Calcule aproximadamente de 80 a 150 MXN para um café da manhã completo de barbacoa incluindo consommé, tortilhas e molhos. Isso é substancialmente mais barato do que qualquer coisa comparável nos restaurantes turísticos da Cidade do México e frequentemente é a refeição mais memorável de uma excursão de um dia a Tula para os visitantes que acertam o horário.
Perguntas frequentes sobre Tula
O que torna os Atlantes de Tula significativos?
As quatro figuras guerreiras de basalto são as esculturas toltecas mais icônicas existentes, representando uma ruptura dramática com a iconografia abstrata de Teotihuacán em direção a figuras humanas individuais em trajes guerreiros.
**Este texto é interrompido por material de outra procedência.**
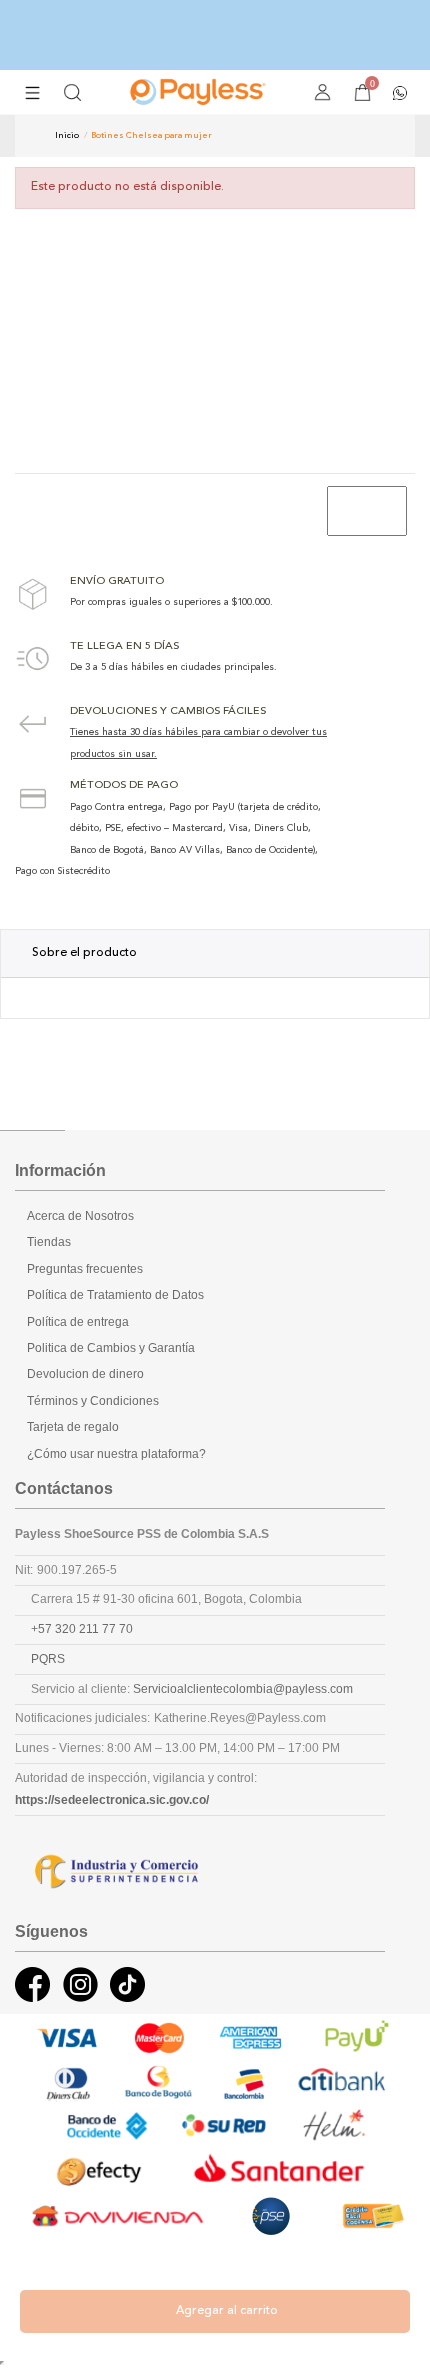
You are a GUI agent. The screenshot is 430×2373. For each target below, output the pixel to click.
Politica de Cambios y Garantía (111, 1348)
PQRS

Sua descoberta em 1941 mudou fundamentalmente a compreensão da cultura tolteca. São também significativas pela sua influência: figuras de colunas guerreiras semelhantes aparecem em Chichén Itzá no Yucatán, sugerindo contato ou influência tolteca sobre os maias.
Como Tula se compara a Teotihuacán?
Menor, mais recente (900–1150 d.C. vs. 100–750 d.C.) e muito menos visitada. Teotihuacán é um sítio maior com pirâmides maiores e murais mais bem conservados. Tula tem os Atlantes e entalhes em relevo que Teotihuacán não tem. Teotihuacán deve vir primeiro para a maioria dos visitantes; Tula é uma segunda escolha valiosa para quem quer entender o arco do colapso de Teotihuacán à ascensão asteca, ou que quer um grande sítio arqueológico sem multidões.
Posso visitar Tula sem guia?
Sim. O sítio é compacto e bem sinalizado em espanhol e inglês. O museu no local contextualiza adequadamente as principais estruturas. Uma visita independente é direta. Um guia acrescenta detalhes sobre a história política dos toltecas, a leitura iconográfica dos frisos e as conexões mesoamericanas mais amplas que não estão totalmente cobertas na sinalização.
Vale a pena combinar Tula com Teotihuacán num único dia?
Logisticamente sim, se você entender o compromisso: você verá os destaques de ambos, mas não passará tempo suficiente em nenhum dos dois para uma visita completa. Ambos os sítios podem ser vistos adequadamente em 2 horas cada um, o que torna um dia combinado possível. Para viajantes sérios de arqueologia, dias separados são melhores.
O que há em Tepotzotlán?
A principal atração é o Ex-Colegio de San Francisco Javier — uma igreja jesuíta concluída em 1762 com um dos interiores churriguerescos mais elaborados do México, agora parte do Museu Nacional do Vice-Reinado. A entrada custa 90 MXN. Fica a 40 km ao sul de Tula e a cerca de 45 km ao norte da Cidade do México, tornando-o uma parada natural em qualquer excursão de um dia a Tula.